▶ _Supplied text_:
* * * * *

Commissioner Luis A. Aguilar

Nov. 19, 2014

 Today, the Commission considers adopting Regulation Systems, Compliance, and Integrity (or Regulation SCI).  These rules and amendments are intended to establish a foundational regulatory framework for the technological market infrastructure that has become increasingly intertwined with the functioning of our securities markets.[1]  The rules being considered for adoption today represent a clear improvement over the proposed version, which offered only a hollow promise that our markets would be safer, more resilient, and more stable.   

The Promise and Perils of Technology

It’s true that modern information technology has revolutionized the infrastructure of the nation’s capital markets in beneficial ways.[2]  But this technology also presents significant risks, and carries the potential for immense harm to investors.  This is particularly true as to our nation’s equity markets, where the vast majority of trade quotations are generated by pre-programmed, automatic algorithms.[3]

Many of these algorithms have hair-trigger settings, and, as market crisis after market crisis has shown, they are able to unleash massive waves of quotations the instant certain circumstances arise.[4]  Because these automated systems execute trades at blinding speeds, humans cannot keep up, and may not be able to intervene quickly when something goes awry.[5]

Consequently, in today’s markets, a single rogue algorithm can trigger a cascading series of errant trades, destroying billions of dollars of market value in the blink of an eye.[6]  This destruction of market value and subsequent upheaval harm investors and undermine their faith in the fair and orderly functioning of the capital markets.[7]  Each new market crisis increasingly jeopardizes the Commission’s mission to protect investors, maintain fair and orderly markets, and facilitate capital formation.

* * * * *

▶ _Supplied material_:
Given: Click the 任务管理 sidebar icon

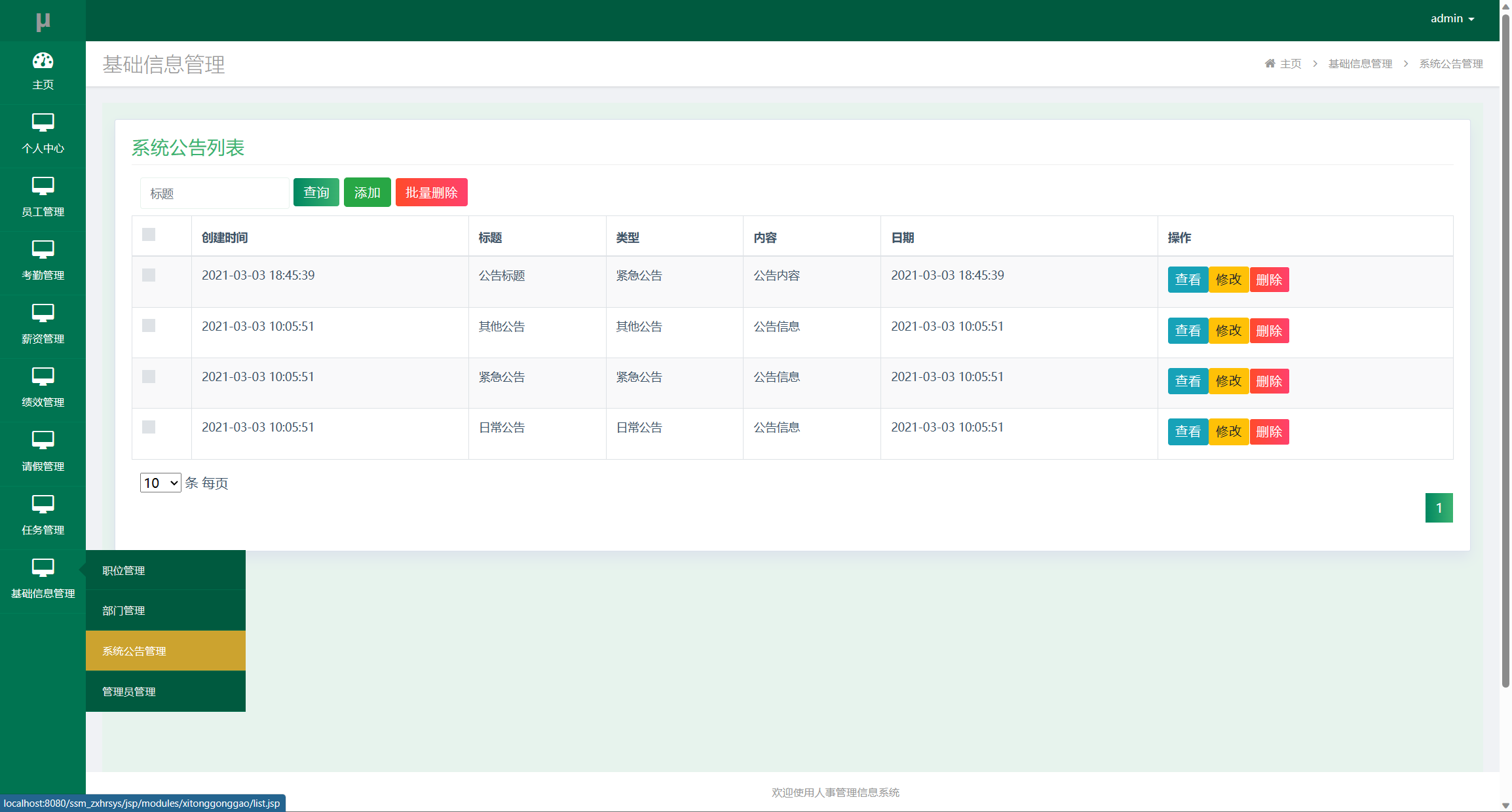Looking at the screenshot, I should [x=43, y=504].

* * * * *

From the Regulation SCI statement, extract the passage that begins at "Nov. 19, 2014" and runs up to and including "and more stable.", copying it word for word.

▶ _Written answer_:
Nov. 19, 2014

 Today, the Commission considers adopting Regulation Systems, Compliance, and Integrity (or Regulation SCI).  These rules and amendments are intended to establish a foundational regulatory framework for the technological market infrastructure that has become increasingly intertwined with the functioning of our securities markets.[1]  The rules being considered for adoption today represent a clear improvement over the proposed version, which offered only a hollow promise that our markets would be safer, more resilient, and more stable.